Young Ulysses (newcomer Luka Kain) lives with his hard-working mother Amara (Margot Bingham) and younger brother Abe (Jaylin Fletcher) in the Bronx. Ulysses' father was killed in combat, and the opening scenes of the film show a family dazed with grief. Because Amara takes on more work to compensate, she asks Aunt Rose (Regina Taylor) to help out with the kids. Ulysses is bullied at school for being effeminate, and—even though he's been told not to—he can't stop himself from sneaking into his mother's closet and trying on her shoes. Aunt Rose lets him know in no uncertain terms that she will not stand for this: "You are a man. Start acting like one." Rose signs Ulysses up to be an acolyte at their church. The message is clear as can be: "My love for you is conditional." In other words, it's not love at all.

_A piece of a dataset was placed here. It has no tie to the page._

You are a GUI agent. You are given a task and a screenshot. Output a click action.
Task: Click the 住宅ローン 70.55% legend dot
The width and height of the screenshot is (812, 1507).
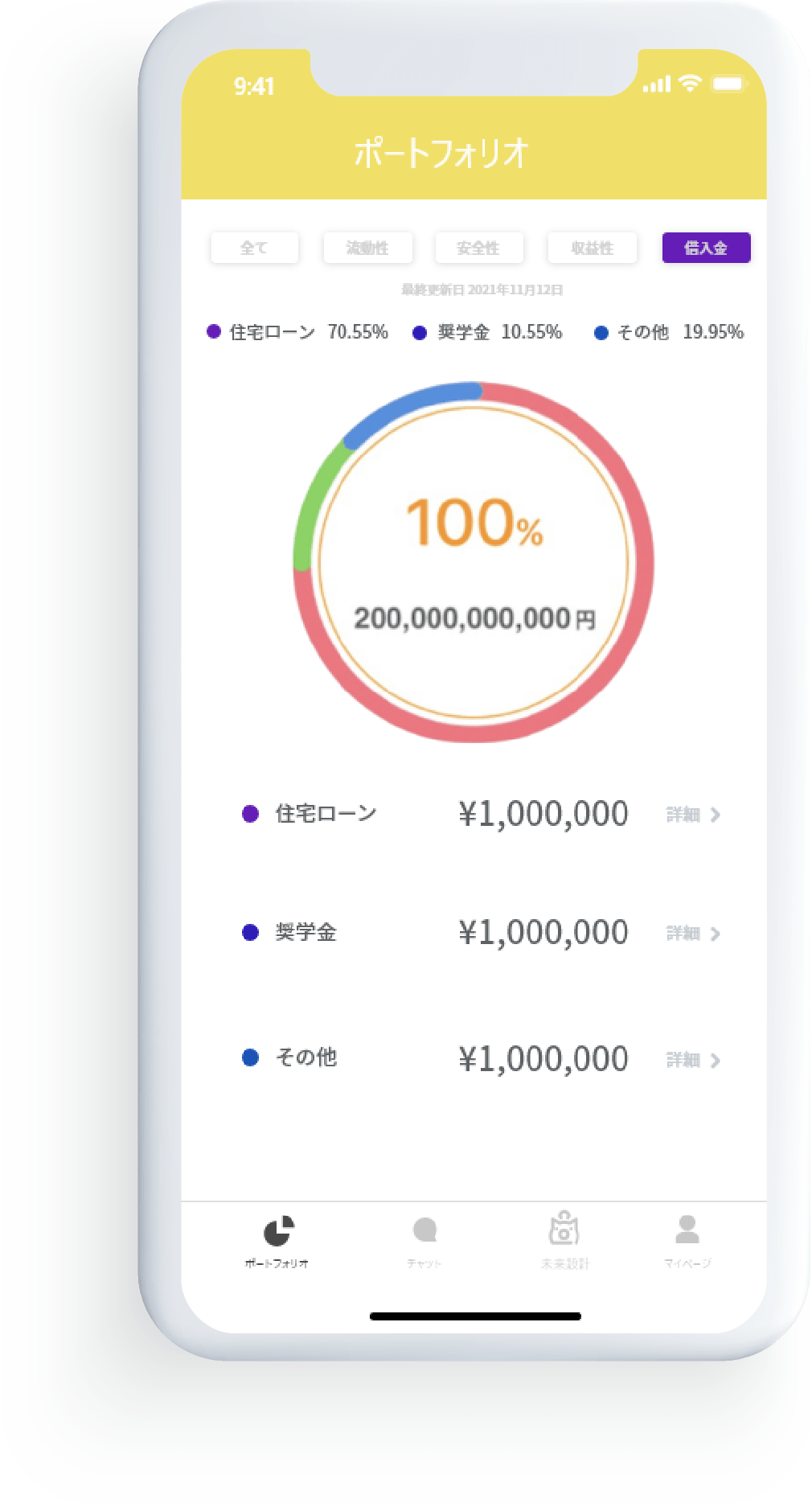click(x=214, y=331)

Fleeing the stress at home, Ulysses takes the train down to Greenwich Village, where he wanders around aimlessly, staring at the people who come out of gay bars, trailing along after them. During one of these field trips, he ends up on Chelsea Piers, where he meets a group of gay and transgender people—Ebony (Mj Rodriguez), Dijon (Indya Moore), Heaven (Alexia Garcia), and Raymond (Marquis Rodriguez)—who take him under their collective wing, and drag him to "Saturday Church," run by a trans activist named Joan (Kate Bornstein) who feeds and clothes the kids, helps with medical care, and provides them with a safe space, if only just once a week. Ulysses looks around him, agog, at the kids dancing, laughing, talking, and just being. The people Ulysses meets are older than he is (but not by much), and they razz him, but also support him. He is drawn to the gently flirtatious Raymond and the feeling appears to be mutual. Here, in this tribe, Ulysses can be himself. How could he ever explain any of this to formidable Aunt Rose? Or his mother, who has also made it clear she doesn't want him wearing her shoes?

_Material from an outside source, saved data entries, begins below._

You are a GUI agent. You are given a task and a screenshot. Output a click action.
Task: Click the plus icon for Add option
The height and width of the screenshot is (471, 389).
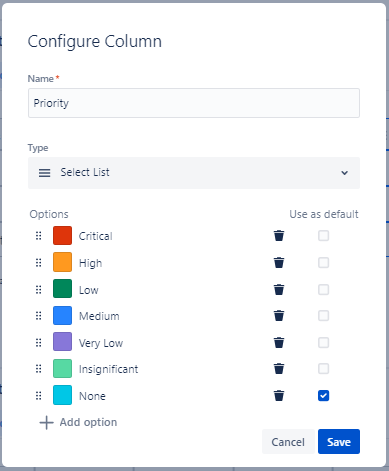tap(46, 422)
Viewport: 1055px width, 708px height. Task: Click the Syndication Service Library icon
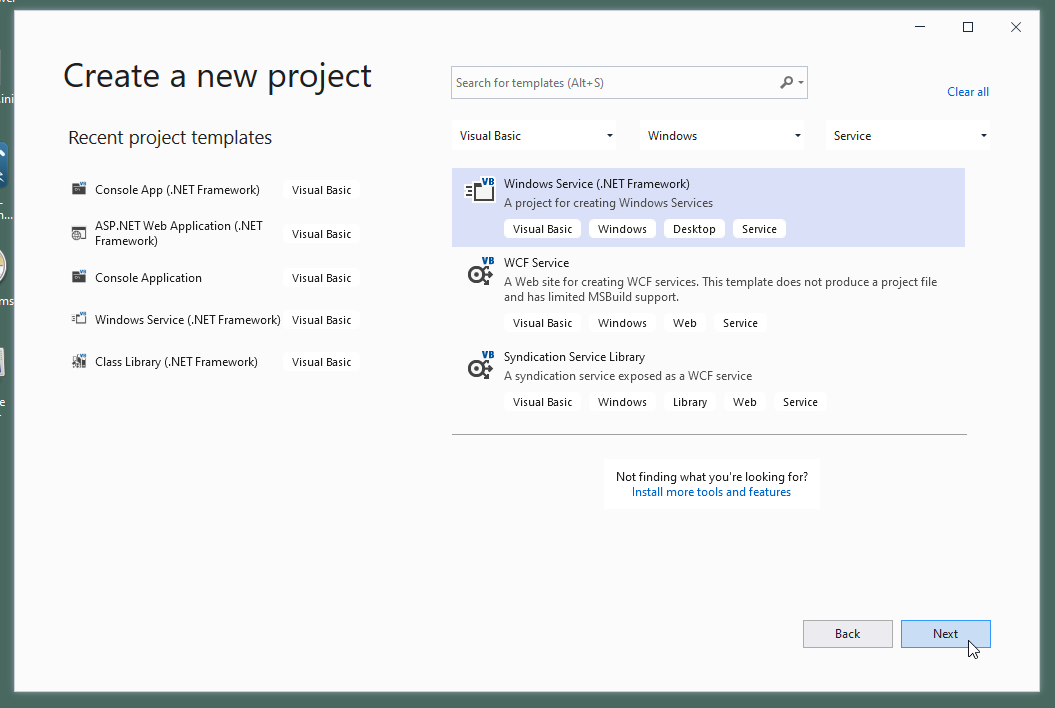pos(481,364)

It might have been better to start off the film with a musical number, just to establish the genre from the jump. As it stands, the first number in "Saturday Church" comes almost 20 minutes in, and it features Ulysses and his four tormentors at school transforming into a dance troupe, the boys catapulting off the surrounding lockers, or carrying Ulysses above them, and the whole sequence is beautiful, awkward and earnest. (Loni Landon did the expressive choreography.) Ebony's "Conditions of Love" is an interior soliloquy which morphs into a group number, the kids at Saturday Church dancing in a reverie of connection all around Ulysses. There's a beautiful number in a homeless shelter when people lying on the floor rise up out of sleep into a group dance. Amara's "Come Sun or Come Rain" is an emotional reassurance to her troubled son that she will always love him. The numbers that work best are those that come from a symbolic and almost abstract place (homeless people rising into a ballet, bullies transformed into a chorus line), where characters inhabit a dreamspace transcending horrible circumstances.